Tulkus 1880 to 2018
November 9, 2012–January 6, 2013
Castello di Rivoli Museum of Contemporary Art
Piazza Mafalda di Savoia
10098 Rivoli (Turin), Italy
info [at] castellodirivoli.org
January 25–May 5, 2013
Witte de With | Center for Contemporary Art
Witte de Withstraat 50
3012 BR Rotterdam, The Netherlands
info [at] wdw.nl
With photographs by
Daniel Kuma Bärlocher, Sue Byrne, Das Brothers, Alexandra David-Néel, Don Farber, James Giabrone, Marion Griebenow, Thomas L. Kelly, Kinsey Bros, Vijay Kranti, Mr. M. Linden, Heather Lindquist, Marvin Moore, Melina Mulas, Tashi Nangchen, Sarah Orbanic, Tashi Paljor, Tenzing Paljor, Matthew Pistono, Claire Pullinger, Raghu Rai, Matthieu Ricard, Joseph Francis Charles Rock, Tim Roodenrys, Ritu Sarin and Tenzing Sonam, David Sassoon, Sandra Scales, Jurek Schreiner, Albert Shelton, Tseten Tashi, Gursed Tserenpil, Neal Watkins, John Claude White, David Zimmerman and many others.

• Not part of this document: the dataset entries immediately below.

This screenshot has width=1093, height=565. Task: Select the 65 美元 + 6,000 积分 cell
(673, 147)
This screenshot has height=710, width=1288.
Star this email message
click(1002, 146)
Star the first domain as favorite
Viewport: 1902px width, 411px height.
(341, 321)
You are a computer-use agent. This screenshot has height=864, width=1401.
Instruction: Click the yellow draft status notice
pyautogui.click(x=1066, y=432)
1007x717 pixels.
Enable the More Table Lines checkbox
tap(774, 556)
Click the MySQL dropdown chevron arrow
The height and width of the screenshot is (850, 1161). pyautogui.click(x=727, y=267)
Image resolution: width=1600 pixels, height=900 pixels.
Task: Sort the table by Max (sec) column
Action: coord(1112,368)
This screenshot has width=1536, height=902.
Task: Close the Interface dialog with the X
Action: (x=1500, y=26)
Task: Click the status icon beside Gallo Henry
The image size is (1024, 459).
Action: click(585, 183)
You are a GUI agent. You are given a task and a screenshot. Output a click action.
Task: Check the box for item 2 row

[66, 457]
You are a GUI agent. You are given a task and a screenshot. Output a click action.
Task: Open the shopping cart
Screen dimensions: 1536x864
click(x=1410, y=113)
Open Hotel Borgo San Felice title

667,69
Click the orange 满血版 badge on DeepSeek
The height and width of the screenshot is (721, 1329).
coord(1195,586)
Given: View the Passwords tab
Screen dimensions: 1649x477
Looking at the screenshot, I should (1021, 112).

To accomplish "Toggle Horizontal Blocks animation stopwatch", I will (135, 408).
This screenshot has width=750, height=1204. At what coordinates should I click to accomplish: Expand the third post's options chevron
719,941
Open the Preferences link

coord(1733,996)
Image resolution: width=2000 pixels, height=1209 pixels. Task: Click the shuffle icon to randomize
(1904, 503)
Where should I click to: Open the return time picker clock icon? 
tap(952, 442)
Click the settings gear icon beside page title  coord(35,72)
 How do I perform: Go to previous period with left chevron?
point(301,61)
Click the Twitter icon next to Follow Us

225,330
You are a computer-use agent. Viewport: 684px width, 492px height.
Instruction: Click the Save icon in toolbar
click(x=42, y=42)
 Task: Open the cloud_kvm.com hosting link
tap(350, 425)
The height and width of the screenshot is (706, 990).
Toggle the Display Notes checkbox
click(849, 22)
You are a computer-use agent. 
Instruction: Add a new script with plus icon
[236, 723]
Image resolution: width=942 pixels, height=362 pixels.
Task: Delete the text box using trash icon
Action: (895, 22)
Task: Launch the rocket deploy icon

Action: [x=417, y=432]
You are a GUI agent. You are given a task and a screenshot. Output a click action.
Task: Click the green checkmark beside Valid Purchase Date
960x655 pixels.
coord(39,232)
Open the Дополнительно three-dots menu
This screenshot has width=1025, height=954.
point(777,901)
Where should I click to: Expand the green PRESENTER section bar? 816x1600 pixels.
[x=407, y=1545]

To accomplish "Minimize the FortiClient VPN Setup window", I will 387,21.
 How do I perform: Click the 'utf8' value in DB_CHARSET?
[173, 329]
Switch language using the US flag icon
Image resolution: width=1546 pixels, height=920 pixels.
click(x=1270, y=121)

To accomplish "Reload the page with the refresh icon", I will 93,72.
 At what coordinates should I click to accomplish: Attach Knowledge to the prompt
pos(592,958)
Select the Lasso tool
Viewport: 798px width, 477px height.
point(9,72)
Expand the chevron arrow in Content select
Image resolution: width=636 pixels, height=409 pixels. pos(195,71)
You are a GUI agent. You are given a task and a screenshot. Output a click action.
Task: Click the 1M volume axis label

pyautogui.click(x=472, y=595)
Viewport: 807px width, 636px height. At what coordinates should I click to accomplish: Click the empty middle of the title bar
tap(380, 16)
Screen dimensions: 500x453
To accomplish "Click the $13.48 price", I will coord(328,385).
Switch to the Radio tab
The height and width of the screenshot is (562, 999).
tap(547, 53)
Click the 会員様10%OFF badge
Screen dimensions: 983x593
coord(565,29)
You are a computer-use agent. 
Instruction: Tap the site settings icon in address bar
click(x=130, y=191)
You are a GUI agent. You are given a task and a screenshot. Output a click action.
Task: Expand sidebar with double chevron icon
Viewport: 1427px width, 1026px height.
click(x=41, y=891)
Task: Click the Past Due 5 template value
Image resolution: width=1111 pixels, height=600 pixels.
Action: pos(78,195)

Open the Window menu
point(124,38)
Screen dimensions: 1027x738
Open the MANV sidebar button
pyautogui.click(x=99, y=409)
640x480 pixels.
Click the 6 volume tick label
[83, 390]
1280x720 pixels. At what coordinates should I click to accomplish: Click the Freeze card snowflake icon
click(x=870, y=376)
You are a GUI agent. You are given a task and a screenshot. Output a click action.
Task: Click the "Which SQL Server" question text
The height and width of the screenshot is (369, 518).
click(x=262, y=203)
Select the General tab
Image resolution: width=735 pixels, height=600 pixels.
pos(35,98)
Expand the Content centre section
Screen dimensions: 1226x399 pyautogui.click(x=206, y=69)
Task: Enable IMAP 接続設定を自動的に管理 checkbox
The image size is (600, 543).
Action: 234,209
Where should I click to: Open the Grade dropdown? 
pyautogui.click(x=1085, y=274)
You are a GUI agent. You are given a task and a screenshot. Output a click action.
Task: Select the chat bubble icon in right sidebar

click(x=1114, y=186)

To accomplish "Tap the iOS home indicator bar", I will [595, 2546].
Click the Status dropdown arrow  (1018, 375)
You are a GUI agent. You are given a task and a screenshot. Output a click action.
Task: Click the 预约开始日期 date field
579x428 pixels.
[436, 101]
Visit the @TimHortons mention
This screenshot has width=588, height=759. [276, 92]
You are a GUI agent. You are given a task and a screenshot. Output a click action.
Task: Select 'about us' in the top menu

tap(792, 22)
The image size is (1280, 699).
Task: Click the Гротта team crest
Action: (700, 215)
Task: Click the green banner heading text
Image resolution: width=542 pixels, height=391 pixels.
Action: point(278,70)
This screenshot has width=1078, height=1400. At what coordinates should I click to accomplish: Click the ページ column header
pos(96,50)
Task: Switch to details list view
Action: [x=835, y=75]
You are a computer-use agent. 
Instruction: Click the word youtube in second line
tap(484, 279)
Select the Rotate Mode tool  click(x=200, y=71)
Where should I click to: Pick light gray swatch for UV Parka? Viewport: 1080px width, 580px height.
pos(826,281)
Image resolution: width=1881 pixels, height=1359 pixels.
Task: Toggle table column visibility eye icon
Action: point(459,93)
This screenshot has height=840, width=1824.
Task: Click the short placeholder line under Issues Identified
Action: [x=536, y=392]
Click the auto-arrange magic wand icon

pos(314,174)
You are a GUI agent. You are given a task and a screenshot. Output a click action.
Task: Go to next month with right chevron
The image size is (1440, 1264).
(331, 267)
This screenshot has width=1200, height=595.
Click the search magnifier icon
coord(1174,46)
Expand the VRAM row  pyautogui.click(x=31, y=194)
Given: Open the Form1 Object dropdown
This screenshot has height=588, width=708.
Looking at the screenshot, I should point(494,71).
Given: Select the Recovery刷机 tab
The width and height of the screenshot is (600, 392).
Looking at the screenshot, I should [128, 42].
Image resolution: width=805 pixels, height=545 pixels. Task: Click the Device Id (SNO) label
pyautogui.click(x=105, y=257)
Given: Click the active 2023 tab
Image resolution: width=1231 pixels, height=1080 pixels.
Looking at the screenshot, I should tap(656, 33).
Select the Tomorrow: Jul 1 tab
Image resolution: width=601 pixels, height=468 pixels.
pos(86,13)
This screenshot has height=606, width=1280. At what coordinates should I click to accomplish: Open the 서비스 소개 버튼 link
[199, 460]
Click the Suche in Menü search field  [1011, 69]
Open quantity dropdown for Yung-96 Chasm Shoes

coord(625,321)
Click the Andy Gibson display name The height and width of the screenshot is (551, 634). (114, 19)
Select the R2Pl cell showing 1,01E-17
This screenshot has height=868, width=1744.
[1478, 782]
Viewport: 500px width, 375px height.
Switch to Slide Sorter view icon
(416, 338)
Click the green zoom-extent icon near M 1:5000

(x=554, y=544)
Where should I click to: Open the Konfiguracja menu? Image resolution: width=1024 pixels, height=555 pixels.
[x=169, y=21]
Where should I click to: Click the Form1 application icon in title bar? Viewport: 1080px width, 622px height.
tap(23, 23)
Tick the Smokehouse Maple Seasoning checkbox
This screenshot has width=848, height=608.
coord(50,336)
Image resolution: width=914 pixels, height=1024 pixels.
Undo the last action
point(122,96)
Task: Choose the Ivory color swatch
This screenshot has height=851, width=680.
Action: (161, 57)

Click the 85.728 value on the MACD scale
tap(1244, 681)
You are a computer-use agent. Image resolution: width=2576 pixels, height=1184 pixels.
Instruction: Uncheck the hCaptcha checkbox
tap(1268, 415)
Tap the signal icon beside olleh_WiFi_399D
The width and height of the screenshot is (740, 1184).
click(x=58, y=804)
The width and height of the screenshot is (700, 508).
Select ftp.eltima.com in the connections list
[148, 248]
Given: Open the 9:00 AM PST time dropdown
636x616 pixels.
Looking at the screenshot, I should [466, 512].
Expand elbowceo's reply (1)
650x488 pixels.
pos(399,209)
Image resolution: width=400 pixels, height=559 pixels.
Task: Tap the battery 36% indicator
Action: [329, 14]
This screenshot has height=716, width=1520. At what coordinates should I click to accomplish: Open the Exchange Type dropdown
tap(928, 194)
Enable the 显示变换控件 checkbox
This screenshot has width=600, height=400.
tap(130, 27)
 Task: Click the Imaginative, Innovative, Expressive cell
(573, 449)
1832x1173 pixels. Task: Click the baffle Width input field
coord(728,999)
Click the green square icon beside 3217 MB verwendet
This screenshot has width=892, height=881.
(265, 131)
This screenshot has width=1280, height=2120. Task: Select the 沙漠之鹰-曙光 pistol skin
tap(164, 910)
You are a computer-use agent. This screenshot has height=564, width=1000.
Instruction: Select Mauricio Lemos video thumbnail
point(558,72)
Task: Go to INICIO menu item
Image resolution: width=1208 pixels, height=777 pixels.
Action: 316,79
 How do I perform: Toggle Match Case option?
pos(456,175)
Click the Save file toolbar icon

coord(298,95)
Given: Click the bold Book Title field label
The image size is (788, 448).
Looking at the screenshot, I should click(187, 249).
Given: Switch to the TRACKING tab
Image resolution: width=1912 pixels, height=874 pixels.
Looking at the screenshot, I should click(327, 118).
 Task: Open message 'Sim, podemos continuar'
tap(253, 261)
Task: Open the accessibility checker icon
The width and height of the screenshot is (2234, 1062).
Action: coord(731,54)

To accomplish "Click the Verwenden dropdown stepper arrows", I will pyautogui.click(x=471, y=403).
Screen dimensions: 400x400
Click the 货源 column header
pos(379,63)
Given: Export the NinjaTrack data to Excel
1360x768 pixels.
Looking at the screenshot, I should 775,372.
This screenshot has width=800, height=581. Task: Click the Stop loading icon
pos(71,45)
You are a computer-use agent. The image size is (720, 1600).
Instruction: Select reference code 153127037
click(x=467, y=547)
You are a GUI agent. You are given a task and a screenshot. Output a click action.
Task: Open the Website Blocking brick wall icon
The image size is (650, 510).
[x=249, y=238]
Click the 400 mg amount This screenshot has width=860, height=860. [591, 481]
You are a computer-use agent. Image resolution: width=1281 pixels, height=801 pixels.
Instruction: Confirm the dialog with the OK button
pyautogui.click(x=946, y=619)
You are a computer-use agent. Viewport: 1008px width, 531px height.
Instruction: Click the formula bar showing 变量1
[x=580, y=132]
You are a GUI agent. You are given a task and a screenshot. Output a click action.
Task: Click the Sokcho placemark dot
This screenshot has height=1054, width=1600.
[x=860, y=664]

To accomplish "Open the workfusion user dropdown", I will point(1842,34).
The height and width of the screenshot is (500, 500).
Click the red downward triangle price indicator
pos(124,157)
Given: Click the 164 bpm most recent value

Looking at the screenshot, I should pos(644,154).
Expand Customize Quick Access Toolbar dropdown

Castello di Rivoli Museum of Contemporary Art and Witte de With Center for Contemporary Art are pleased to presentTulkus 1880 to 2018—a project bringing together photographic portraits of tulkus dating from the early days of photography until today. In Tibetan Buddhism, a tulku is the recognised reincarnation of a previous Buddhist master (a highly realised teacher or lama, e.g. H.H. the Dalai Lama or H.H. Karmapa) who is able to choose the manner of their rebirth and can often reveal the place of their next birth by means of cryptic clues. It is believed that there are currently over two thousand tulkus. Castello di Rivoli Museum of Contemporary Art hosts the first exhibition of the project with more than 1,000 photographs. This project (a work in progress) aims to achieve a comprehensive survey of most, if not all, tulkus belonging to the various Buddhist and Bonpo schools in all the areas of the world where Tibetan Buddhism is practiced. A complete photographic archive of this kind has never before been compiled.
An ancient Tibetan thangka portraying Tsuglag Gyatso, the Third Pawo Rinpoche (c. 1567–1630) and dating back to the first half of the 17th century is displayed as the centrepiece.
Extensive research has been carried out in many areas of the world by a large team of researchers, reaching out to tulkus, monasteries, cultural institutions and individuals.
No profit will be made from Tulkus 1880 to 2018. The second exhibition will take place at Witte de With Center for Contemporary Art in Rotterdam, the Netherlands (co-commissioner of the project), where it will run from January 24 to May 5, 2013.
Tulkus 1880 to 2018 is curated by Davide Quadrio and co-commissioned by Castello di Rivoli Museum of Contemporary Art and Witte de With Center for Contemporary Art. Special thanks go to all the sponsors who have supported this project: Galleria Massimo De Carlo, Milan / London, Galerie Perrotin, Hong Kong / Paris, Photographic Laboratory Grieger, Düsseldorf and generous contributions of anonymous donors.
Tulkus 1880 to 2018 at Castello di Rivoli Museum of Contemporary Art is part of It’s Not the End of the World, a project conceived and promoted by Artissima in collaboration with five of Torino’s leading contemporary art museums and institutions.